We also found that risk of low vitamin E status decreases with increasing gestational age. This is consistent with several previous studies (Knight et al., 1994). This increase in plasma vitamin E has been observed to parallel the rise in total lipid levels during pregnancy (Horwitt et al., 1972). The increased plasma vitamin E levels during pregnancy may be a result of the increase in the transport capacity for the vitamin in the plasma; β-lipoprotein is the major transport protein and is elevated as part of the hyperlipidemia associated with pregnancy (Haga et al., 1982). Therefore, this increase may not represent a true increase in the total tocopherol level.

Many of the benefits of the lipid-soluble vitamins are due to their involvement in the immune system. Vitamin A is important at all levels of the immune system (Villamor and Fawzi, 2005), including maintenance of epithelial integrity, acute-phase reactant in response to infection, monocyte differentiation and function, cytotoxicity of natural killer cells, antibody responses to tetanus toxoid (Semba et al., 1992) and measles vaccines (Coutsoudis et al., 1992), and total lymphocyte count (particularly CD4). Vitamin D increases phagocytic capacity of macrophages, number of natural killer cells and cell-mediated immunity, and is involved in the innate immune response (Bar-Shavit et al., 1981; Yang et al., 1993; Liu et al., 2006). Vitamin E is responsible for improving delayed type hypersensitivity skin response, increasing IL-2 production, neutrophil phagocytosis, lymphocyte proliferation and antibody response to T-cell-dependent vaccines, and reducing production of inflammatory cytokines such as TNF-α and IL-6 (Wang et al., 1995; Meydani et al., 1997).
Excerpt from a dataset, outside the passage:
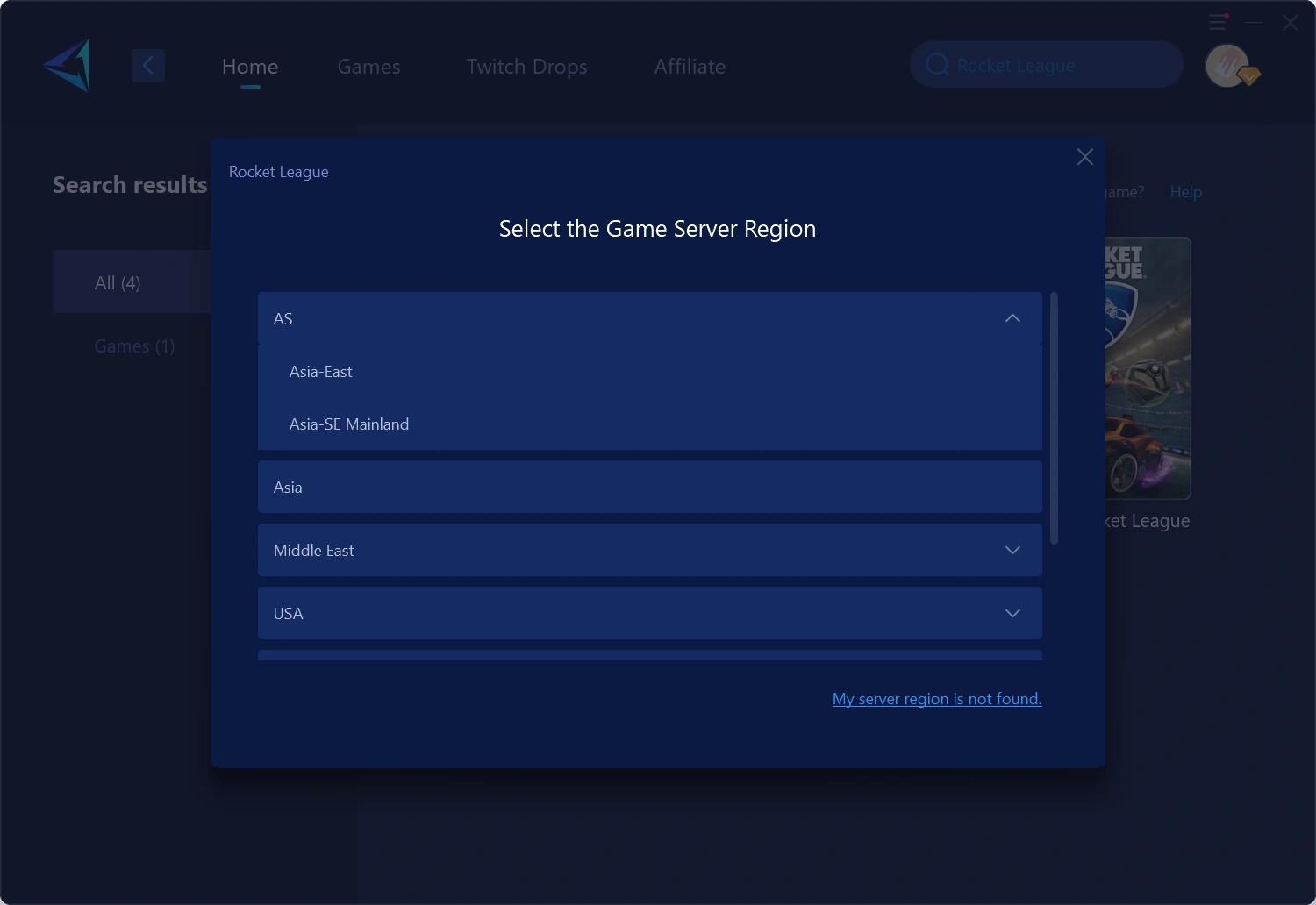Screen dimensions: 1316x905
Task: Click the back navigation arrow
Action: point(148,65)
The immunological benefit of these vitamins may assume greater importance in the context of HIV infection. Identification of women at increased risk of micronutrient deficiencies may help inform the design and implementation of targeted interventions for HIV-infected pregnant women in resource-poor settings.

Acknowledgements

We thank the mothers and children, and field teams, including physicians, nurses, midwives, supervisors, lab staff and the administrative staff, who made the study possible; and Muhimbili Medical Centre, Muhimbili University College of Health Sciences, and the National AIDS Control Program in Dar es Salaam for their institutional support. This study was supported by the National Institute of Child Health and Human Development (NICHD R01 32257), the Fogarty International Center (NIH D43 TW00004) and the Harvard School of Public Health.

Footnotes

Conflict of interest

The authors declare no conflict of interest.